Real estate: Laid back in Los Angeles


Tuesday, December 19th, 2006

Noelle Knox
USA Today

The most expensive Rancho San José de Buenos Ayres, the owner of record, has put this 3.2-acre estate in Bel Air up for sale. The property has a main residence and five guest facilities. Price: $43 million. Bedrooms: 36 combined. Bathrooms: 34 combined. Size: 18,000 square feet. Features: Hand-painted murals; onyx marble floors; double master suite, each with its own sitting room; sunken tennis court; pool and pool house; city and ocean views.

Median-price home This single-story Spanish-style house just sold.

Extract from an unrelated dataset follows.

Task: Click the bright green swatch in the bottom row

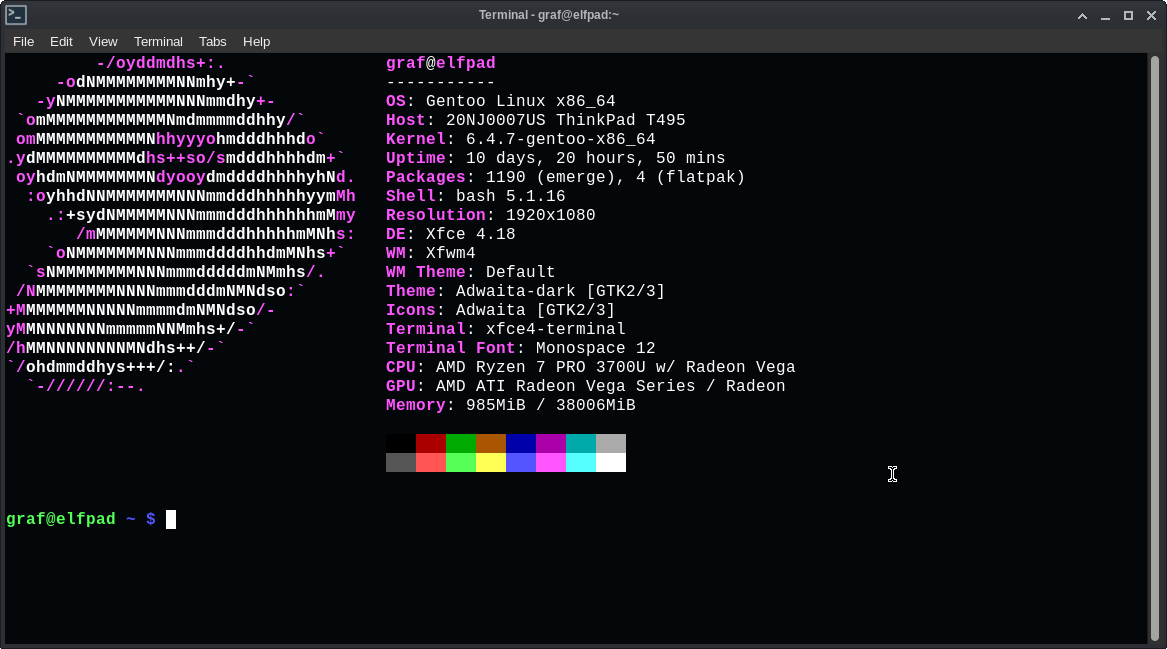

Price: $585,000. Bedrooms: 3. Bathrooms: 2. Size: 1,631 square feet. Features: Hardwood floors, Spanish tile floors, wood-burning fireplace, blue granite kitchen counters, two-car garage.

With home sales skidding even with the median price up to a gravity-defying $583,000, it’s hard to believe the Los Angeles real estate market is stabilizing. But while home sales are down sharply from last year’s hyperventilating pace, the sales rate in November would be right about the average if you look back over the past 18 years, says John Karevoll, an analyst at DataQuick Information Systems.

Prices, which continue to inch upward, have stunned nearly every market watcher. “It’s astonishing,” says Karevoll, who still expects prices to decline 1% to 2% in the next three to six months.

“L.A. is big, and it has a huge housing stock,” he says. “There are all kinds of categories: new, old, big, small, cheap, expensive. It’s like turning a supertanker; it turns slowly and moves incrementally.”

Prices at the high end of the market appear to have peaked, but demand is still fairly strong for mid- and low-price homes — which, naturally, are all that a lot of people can afford.

The lack of affordable housing in Los Angeles has reached “crisis” proportions, says Mayor Antonio Villaraigosa, and the exodus of the middle class is hurting the city.